When I was living in New York in 2000, a magazine called Idol (which never launched, but that's another story) interviewed me. John, the editor, wanted the feature to be illustrated with drawings as well as photographs, so one day in June he brought along to my Orchard Street apartment a 22 year-old Japanese girl he'd found selling tiny dolls at the corner of West Broadway and Prince. The girl was quirky, fearless, funny. She made sketches of me in which I'm a mushroom man in a t-shirt that says MOM and a kind of naked homunculus with big feet:
This was Misaki Kawai. In the eight years since then Misaki has done very well. She no longer sells her wares on the street, but shows with galleries like Kenny Schachter and Clementine in New York. She's even had a solo show at The Watarium in Tokyo.
Vice TV -- VBS -- dedicated an episode of their art show Art Talk to Misaki, and her Bushwick apartment looks huge, stocked up with the big, colourful abject-cute paintings she now makes (you can see a selection on her website). As she told Ashley Rawlings, Misaki's aesthetic is based on the idea that "when something looks cute but has a funny or weird aspect to it, I think it’s really special. That kind of cuteness has a very strong character." She also likes anthropomorphised turds, idiotic-looking animals, and fart jokes.
Misaki (an Osaka girl who went to art school in Kyoto) mentions during the Vice show that she's a big fan of an old NHK kids' show called Dekirukana (できるかな), which translates as Let's Make Stuff or Can You Do It. There's almost nothing online about Dekirukana, but here's a clip of the opening and closing titles:
I'm not sure if NHK do anything that cute-funny-weird these days, but if you want to see for yourself, I highly recommend KeyholeTV, an internet TV application which allows you to watch many of the Japanese mainstream TV networks in real time, free. They just released the Mac version last week, and it works really well. Here's a screenshot from a calligraphy special I saw the other day:
Well, it's always good to hear about new shows, but this Saku Saku strikes me as very much just applying puppets and processed voices to the rather stale evening TV formula of scripted (but improv-style) comedians, celeb guests, "laugh pyramids" (ie the boss comedian or host has a group of lower-status, younger comedians who laugh in exaggeratedly loud voices at his jokes, as part of their apprenticeship), etc.
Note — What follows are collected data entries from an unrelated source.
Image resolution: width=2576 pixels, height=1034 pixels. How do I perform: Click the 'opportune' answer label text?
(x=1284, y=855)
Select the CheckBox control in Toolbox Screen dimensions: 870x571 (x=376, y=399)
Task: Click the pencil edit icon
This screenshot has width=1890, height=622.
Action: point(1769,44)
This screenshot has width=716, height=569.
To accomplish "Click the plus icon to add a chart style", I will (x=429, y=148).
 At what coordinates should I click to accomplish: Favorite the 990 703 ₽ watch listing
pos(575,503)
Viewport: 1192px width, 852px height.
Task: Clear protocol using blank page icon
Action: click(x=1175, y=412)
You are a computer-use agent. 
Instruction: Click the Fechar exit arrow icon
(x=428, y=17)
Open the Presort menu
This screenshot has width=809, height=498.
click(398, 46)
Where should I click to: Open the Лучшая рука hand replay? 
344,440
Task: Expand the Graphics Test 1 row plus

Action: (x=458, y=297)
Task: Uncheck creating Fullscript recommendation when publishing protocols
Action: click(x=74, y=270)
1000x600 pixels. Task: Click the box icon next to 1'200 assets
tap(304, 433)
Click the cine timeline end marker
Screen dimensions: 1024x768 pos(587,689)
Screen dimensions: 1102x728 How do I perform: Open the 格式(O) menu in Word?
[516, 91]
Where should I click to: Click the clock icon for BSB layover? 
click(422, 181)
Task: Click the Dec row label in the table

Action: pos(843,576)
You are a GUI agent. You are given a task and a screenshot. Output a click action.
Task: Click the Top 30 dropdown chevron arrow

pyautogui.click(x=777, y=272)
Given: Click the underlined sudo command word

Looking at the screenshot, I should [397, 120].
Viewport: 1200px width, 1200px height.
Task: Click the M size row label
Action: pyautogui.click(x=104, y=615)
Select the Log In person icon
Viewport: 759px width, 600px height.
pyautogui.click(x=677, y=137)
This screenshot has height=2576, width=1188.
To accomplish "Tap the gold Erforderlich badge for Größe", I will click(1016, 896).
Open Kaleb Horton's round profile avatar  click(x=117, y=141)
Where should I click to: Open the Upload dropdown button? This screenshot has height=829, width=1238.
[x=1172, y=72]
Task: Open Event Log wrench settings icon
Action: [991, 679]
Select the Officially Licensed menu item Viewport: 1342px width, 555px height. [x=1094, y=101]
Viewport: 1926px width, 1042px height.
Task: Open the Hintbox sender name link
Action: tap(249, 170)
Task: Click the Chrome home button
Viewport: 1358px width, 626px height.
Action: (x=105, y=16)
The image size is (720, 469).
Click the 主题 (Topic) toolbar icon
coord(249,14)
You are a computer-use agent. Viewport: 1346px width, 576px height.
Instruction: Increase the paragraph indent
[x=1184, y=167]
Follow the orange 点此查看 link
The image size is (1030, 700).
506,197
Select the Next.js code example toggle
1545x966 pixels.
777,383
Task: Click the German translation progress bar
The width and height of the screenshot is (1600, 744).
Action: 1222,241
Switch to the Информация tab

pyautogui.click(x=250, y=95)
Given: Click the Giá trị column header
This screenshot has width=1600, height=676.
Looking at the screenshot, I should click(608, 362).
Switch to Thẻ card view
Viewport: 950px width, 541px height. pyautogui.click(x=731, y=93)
It's not about making stuff or using your imagination. The only thing it trains you to do is appear on one of those comedy variety shows, really. Or be grilled by a boss whose jokes you're obliged to laugh at.
I've stumbled upon her site before. Her work has a Finsterian / Scharfian vibe to it. (When I was there Scharf had taken over an old news kiosk, also I think on Spring, selling his art on the street. I still have some of his refrigerator magnets.)
misaki is too cute she left this note for me at her recent solo show here in toronto
she decided that we should sign each other's books - my boyfriend and i made a book of drawings for her. i just really wanted her to see our doraemon drawing
in hopes that it would prompt her to perform her "kitty robot" routine from the vice interview
misaki very kindly let me take a picture of her and my boyfriend warming their hands at her papier-mâché campfire, and we talked about beat happening with her boyfriend (i have a difficult time imagining her with a boyfriend -she is so child-like! maybe they just hold hands?). it was a very cute night.
p.s. her drawing of you reminds me of this shonen knife song. misaki kawai and shonen knife make a good match:
We grew up in Peru in the late eighties and early nineties watching avidly Dekirukana, known to us as 'Puedo hacerlo yo' (Can I do it?). Noppo was awesome and Gonta was the cutest thing ever, always crazy about food and specially onigiri.